Sorge vor Übergriffen
Seit dem 7. Oktober sei ihm schon unwohl, wenn seine erwachsenen Kinder, die auch weiterhin eine Halskette mit Davidstern-Anhänger trügen, abends unterwegs seien, so Himmelrath. Die Sorge vor Übergriffen ist da. „Woher kommt diese neue und deutliche Gewaltbereitschaft? Welche Klientel, welches Milieu stärkt diesen gewaltbereiten Antisemitismus in unserer Gesellschaft?“ fragte Dominik Schmengler. Himmelrath antwortete mit der These, dass völlig verschiedene und sogar gegensätzliche Gruppen im Antisemitismus ein gemeinsames Thema finden. Antisemitismus bringe unterschiedliche politische Lager zusammen: Neonazis, Islamisten und mitunter auch linke Gruppierungen – auf den Hass gegen Israel könne man sich offenbar einigen.

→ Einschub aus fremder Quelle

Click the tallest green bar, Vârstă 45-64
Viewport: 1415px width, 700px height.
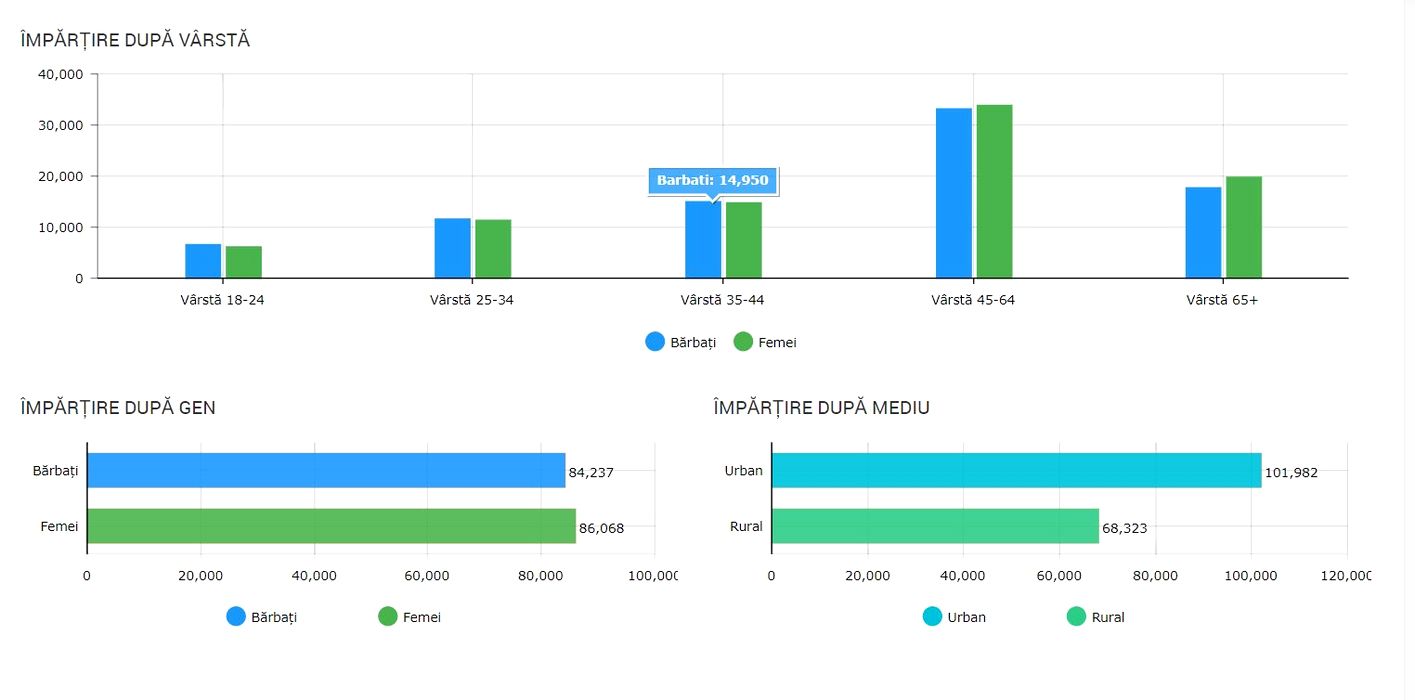coord(994,191)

„Die persönliche Sichtweise spielt immer mit rein, das ist ja bei jedem Thema so“, sagte Himmelrath. Trotzdem könne man immer versuchen, einem Thema objektiv und ohne Vorurteile zu begegnen. „Es ist wirklich kein Ding der Unmöglichkeit, sachlich begründete Kritik an israelischer Politik zu äußern, ohne sich in antisemitischen Sprüchen zu ergehen.“ Immer wieder höre man ja den Vorwurf, griff Dominik Schmengler das Thema auf, dass die Bundesregierung sehr zaghaft sei in ihrer Kritik gegen Israels Vorgehen im Gazastreifen. „Es ist aber auch eine Gemenge-Lage, die man nicht wirklich überblickt“, so eine Frau im Publikum, das der Diskussionsveranstaltung sehr interessiert folgte. „Eine unglaublich ambivalente Situation“, bestätigte Himmelrath. Die historisch begründete Verantwortung Deutschlands einerseits, die humanitäre Pflicht andererseits. Die eine einzig wahre, „richtige“ Antwort gebe es nicht. Und dennoch: Ob auf politischer Bühne, im Privaten oder auch in der Schule – es sei immens wichtig, dass Konflikte nicht ignoriert, sondern thematisiert werden. Es gehöre zu einer demokratischen Gesellschaft dazu, dass man Meinungen und Kritik äußern darf – aber andererseits auch aushalten muss. Gewalt sowie der Aufruf zu Gewalt seien hingegen grundsätzlich inakzeptabel. „Kurzgefasst: Informationen, Diskussionen, Diskurs“, so Armin Himmelrath. Es gehe darum, immer mehrere Perspektiven anzuhören. „Darüber reden, Fragen stellen, Informationen einholen, diskutieren – so wie wir heute Abend hier.“ Im Anschluss an die Diskussionsveranstaltung wurde das Historiendrama „Stella“ gezeigt. Der Film basiert auf der Lebensgeschichte der deutschen Jüdin Stella Goldschlag (1922-1994).